GIVEN INSTRUCTION: Count the lines in the items below that contain the string "beside", matching case exactly, and give only the number.

start GIVEN DATA

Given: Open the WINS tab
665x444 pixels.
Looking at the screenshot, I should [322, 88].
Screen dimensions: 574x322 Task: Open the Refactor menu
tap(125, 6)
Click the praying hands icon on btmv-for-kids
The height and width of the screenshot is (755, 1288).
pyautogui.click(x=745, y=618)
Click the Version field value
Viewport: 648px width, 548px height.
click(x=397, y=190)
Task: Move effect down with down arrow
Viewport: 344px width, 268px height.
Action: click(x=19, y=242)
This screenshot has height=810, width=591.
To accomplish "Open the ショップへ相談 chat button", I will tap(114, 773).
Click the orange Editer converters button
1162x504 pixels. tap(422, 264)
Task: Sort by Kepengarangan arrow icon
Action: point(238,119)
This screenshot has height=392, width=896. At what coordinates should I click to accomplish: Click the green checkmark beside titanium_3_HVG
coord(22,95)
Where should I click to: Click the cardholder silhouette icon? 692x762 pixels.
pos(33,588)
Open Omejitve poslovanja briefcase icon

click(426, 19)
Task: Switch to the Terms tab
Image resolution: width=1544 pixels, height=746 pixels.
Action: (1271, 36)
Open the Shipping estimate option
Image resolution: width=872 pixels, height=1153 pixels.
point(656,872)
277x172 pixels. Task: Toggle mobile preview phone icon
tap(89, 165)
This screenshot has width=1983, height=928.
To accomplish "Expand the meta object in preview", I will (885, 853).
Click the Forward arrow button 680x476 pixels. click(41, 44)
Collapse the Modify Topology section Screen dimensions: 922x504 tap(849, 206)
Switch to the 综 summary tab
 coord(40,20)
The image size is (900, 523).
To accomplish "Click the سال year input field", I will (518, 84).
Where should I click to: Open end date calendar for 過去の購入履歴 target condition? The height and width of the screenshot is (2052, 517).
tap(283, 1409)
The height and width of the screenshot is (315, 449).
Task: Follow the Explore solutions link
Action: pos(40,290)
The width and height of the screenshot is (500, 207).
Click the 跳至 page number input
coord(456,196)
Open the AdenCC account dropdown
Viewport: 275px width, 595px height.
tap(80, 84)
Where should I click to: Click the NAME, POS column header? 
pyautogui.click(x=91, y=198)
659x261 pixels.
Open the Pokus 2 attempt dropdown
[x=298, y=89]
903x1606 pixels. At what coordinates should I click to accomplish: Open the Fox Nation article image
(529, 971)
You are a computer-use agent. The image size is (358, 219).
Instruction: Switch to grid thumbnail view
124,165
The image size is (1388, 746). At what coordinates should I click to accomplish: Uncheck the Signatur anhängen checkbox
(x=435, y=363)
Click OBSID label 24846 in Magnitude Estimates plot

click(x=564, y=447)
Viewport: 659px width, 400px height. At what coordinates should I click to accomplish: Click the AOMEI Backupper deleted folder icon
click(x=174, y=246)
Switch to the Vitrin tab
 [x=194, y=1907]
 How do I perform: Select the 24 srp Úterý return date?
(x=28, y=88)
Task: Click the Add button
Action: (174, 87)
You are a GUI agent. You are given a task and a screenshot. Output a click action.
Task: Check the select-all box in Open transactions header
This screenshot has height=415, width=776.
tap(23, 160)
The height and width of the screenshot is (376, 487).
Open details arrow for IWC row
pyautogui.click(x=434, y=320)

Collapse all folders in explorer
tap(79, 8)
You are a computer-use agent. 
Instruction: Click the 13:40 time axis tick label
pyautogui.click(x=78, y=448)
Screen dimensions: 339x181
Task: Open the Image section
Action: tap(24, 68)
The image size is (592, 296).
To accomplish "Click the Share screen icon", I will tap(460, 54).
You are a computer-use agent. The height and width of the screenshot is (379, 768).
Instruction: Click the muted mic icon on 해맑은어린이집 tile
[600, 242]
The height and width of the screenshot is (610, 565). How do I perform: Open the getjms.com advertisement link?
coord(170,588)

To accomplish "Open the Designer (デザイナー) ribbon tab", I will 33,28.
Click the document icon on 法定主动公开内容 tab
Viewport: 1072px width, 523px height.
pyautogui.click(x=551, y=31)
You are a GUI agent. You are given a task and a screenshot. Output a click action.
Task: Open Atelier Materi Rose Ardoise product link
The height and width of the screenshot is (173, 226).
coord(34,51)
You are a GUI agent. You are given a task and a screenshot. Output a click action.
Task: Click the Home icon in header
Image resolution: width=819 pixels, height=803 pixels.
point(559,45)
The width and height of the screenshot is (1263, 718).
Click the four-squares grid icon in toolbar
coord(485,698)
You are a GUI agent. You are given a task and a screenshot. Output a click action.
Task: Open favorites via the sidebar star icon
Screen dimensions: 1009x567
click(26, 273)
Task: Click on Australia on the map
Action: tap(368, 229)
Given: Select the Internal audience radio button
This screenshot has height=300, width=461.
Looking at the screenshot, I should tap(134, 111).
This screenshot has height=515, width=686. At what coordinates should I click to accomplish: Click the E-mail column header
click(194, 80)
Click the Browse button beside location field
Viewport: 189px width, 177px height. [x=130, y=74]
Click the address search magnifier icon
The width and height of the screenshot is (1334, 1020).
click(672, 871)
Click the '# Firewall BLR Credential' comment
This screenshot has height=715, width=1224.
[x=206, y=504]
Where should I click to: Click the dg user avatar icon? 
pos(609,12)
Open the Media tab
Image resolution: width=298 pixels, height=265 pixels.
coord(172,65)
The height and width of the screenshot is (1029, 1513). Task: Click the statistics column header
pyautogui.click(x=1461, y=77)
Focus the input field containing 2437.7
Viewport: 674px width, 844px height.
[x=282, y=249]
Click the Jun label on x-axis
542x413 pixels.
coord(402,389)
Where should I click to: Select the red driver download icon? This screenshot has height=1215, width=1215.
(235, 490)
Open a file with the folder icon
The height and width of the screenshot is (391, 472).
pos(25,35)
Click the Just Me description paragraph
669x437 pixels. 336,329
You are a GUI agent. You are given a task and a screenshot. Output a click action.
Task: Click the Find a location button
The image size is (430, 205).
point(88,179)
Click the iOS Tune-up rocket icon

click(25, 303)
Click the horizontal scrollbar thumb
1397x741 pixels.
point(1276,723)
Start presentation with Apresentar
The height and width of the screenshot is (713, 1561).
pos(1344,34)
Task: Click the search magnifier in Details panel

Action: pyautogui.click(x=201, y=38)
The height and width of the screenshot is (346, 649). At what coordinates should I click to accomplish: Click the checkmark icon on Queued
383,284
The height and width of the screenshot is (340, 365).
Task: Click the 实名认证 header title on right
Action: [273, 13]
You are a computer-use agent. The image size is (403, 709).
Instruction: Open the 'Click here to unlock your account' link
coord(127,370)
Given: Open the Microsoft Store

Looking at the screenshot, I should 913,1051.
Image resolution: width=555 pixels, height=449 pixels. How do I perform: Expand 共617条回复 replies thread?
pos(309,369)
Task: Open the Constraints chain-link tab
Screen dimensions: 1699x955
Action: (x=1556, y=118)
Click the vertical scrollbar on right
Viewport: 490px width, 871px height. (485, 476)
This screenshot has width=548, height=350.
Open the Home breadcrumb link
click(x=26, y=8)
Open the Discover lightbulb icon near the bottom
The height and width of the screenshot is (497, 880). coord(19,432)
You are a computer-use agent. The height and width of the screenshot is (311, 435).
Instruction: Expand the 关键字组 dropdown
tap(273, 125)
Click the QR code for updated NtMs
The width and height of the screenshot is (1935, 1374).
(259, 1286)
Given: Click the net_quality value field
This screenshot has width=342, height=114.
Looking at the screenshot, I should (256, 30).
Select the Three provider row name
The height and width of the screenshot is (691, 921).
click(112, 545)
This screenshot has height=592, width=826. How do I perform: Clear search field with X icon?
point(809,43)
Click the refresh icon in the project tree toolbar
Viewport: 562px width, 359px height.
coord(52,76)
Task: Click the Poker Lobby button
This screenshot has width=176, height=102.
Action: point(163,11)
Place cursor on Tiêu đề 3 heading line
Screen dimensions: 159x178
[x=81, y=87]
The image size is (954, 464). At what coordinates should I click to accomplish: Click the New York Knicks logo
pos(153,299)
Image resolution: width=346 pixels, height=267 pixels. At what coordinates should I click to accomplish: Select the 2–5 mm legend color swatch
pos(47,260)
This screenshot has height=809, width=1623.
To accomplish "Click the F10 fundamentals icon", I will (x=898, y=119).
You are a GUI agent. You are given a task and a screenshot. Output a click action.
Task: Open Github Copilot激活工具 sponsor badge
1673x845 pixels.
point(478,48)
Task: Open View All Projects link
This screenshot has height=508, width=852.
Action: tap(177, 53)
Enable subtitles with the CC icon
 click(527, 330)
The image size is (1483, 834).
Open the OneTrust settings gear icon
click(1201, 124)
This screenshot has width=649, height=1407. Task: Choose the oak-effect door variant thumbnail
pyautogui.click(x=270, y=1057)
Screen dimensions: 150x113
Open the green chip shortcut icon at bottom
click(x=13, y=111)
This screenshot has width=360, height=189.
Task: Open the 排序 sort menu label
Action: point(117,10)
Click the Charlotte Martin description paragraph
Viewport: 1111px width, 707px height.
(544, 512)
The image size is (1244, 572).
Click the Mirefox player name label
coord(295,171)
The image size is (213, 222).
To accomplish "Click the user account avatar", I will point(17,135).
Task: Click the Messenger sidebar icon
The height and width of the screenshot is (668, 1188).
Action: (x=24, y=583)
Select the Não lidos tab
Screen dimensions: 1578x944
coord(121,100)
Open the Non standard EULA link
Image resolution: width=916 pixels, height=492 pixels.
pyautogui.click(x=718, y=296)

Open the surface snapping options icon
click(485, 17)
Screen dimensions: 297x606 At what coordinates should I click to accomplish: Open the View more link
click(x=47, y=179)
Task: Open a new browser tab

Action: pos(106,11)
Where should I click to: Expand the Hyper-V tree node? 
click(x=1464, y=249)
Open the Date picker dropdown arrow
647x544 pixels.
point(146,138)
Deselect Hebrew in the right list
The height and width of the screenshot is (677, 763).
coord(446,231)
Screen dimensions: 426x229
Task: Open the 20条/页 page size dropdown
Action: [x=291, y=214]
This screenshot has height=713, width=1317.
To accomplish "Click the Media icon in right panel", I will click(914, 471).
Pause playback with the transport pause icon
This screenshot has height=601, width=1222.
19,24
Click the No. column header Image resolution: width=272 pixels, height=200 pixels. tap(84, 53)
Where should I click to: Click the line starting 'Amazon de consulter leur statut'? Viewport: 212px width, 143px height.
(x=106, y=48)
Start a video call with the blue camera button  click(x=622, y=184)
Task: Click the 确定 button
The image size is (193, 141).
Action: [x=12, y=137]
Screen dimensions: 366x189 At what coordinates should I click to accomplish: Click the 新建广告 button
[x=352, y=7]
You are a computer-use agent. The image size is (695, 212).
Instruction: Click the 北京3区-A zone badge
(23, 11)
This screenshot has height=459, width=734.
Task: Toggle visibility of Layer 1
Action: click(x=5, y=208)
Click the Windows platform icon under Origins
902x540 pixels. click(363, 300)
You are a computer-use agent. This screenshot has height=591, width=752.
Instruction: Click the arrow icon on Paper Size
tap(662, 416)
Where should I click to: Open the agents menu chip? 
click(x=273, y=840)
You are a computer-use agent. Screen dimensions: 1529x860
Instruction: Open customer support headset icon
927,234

end GIVEN DATA

RESPONSE TO THE EXERCISE: 2